2 cups onion, chopped

1 cup celery, chopped

1 cup carrots, chopped

3/4 cup ketchup

1/2 cup brown sugar or 12 packets sugar substitute

1/3 cup cider vinegar

Salt and fresh ground pepper to taste

Directions
  1. Brown beef in a very large soup pot in 2TBS of olive oil.Add all the ingredients.
  2. Bring to a boil.
  3. Cover and turn heat down to simmer for 30 minutes or until cabbage has softened but is not mushy.

Makes about 22 cups of soup

Mushroom Soup from Joan Thormann

Cold weather is here, so it’s time for comforting soup. I found this delicious easy made-from-scratch recipe in a low-fat recipe book.  I modified the recipe, and whoever I serve it to loves it.

One fall day, our Brookline condo association had a get together.  People brought soup, bread, or dessert.

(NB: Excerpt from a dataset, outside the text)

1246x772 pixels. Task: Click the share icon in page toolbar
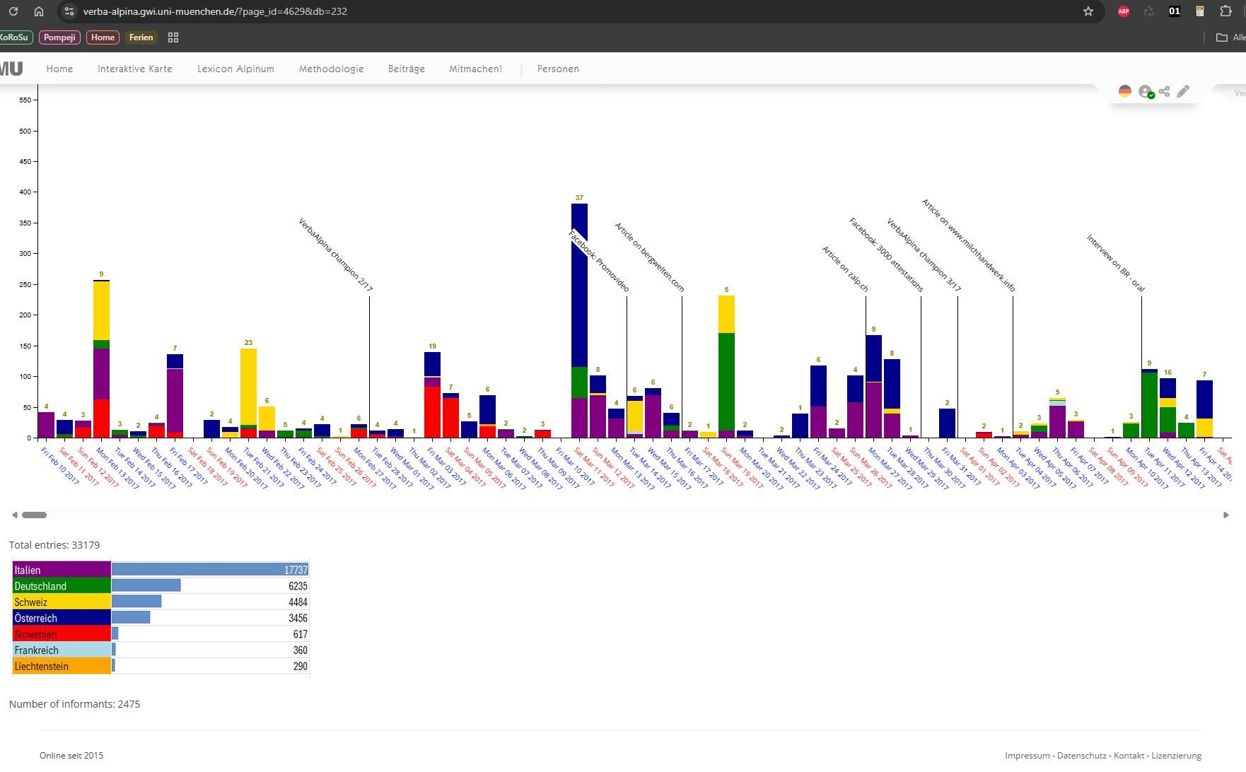(1164, 91)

I brought my mushroom soup.  Present at our potluck were a number of residents who had emigrated from Russia, including Yuriv, the building manager.  He took one cup of mushroom soup and then finished a second one.  After he had enough soup for the time being, he circulated around the room asking who made the mushroom soup.  Yuriv finally found me and said, “I must to have this recipe.”  I don’t know if he or his wife ever made the soup but I did give him the recipe.

Ingredients

10 oz. sliced mushrooms

1/4 cup chopped onion or chopped scallions

2 Tablespoons butter or margarine

3 Tablespoons flour

2 1/2 to 3 cups 1% or 2% milk

2 chicken bouillon cubes or 2 porcini mushroom boullion cubes

1/2 cup light sour cream or nonfat yogurt

5 Tablespoons sherry

Directions 
  1. Heat about a teaspoon of olive oil in a frying pan.  Stir the onions or scallions in the pan, cook until they wilt about 8 minutes. Add mushrooms and stir.  Cook until the mushrooms are brown and about half their original size. Add 2 tablespoons sherry if mushrooms stick. Set aside when done.
  2. Melt the butter in a sauce pan. Stir in the flour quickly to make a roux.
  3. Slowly pour in the milk, stirring as you  pour it in, to get rid of lumps of flour.
  4. Add the bouillon cubes and continue to stir the milk mixture until it thickens to your taste.  Sprinkle in more flour or add more milk as necessary.
  5. Stir the onion mushroom mixture into the saucepan.
  6. Remove sauce pan from the stove and stir in the sour cream or yogurt.
  7. Stir in sherry to taste, and serve.

Makes four or five servings.

Note: For those who are not concerned about calories, you can use full fat milk, sour cream, or yogurt.  You may also enjoy using cream for some of the milk.

 

Brenda Gleckman

Retired psychotherapist and medical school educator, Brenda has been a BOLLI member since 2004 and a “foodie” all her adult life. She made her first attempt at cooking in August 1960 when she was a  new mother living in a third floor walk-up in Washington DC without air conditioning. She was determined to make a pot roast for her husband, a sleep deprived intern at Walter Reed.  When the roast she was searing slipped off the fork into the pot and the hot oil jumped onto her nearly bare chest, she ended up in the ER. But that did not deter her,  an early and avid follower of Julia Child, and she collected and cooked recipes from every ethnicity. Her recipe for guacamole has gone “viral” and has bestowed upon  her the title of “Guacamole Queen.”  She cringes when occasionally someone asks if she gives out her recipes.  “Why wouldn’t I?” she answers. “It gives me great pleasure to share recipes for good food.”

Joan Thormann
During her last five years before retiring from Lesley, Joan ended up teaching teachers to teach online–by actually teaching them online.  If you know people who need help in this area, she shamelessly asks you to let them know they can find her book on Amazon. 
When Joan isn’t occupied with life maintenance, she paints watercolors, makes quilt tops, and listens to audiobooks. Two years ago, she started taking classes at BOLLI and enjoys learning from the SGLs and classmates.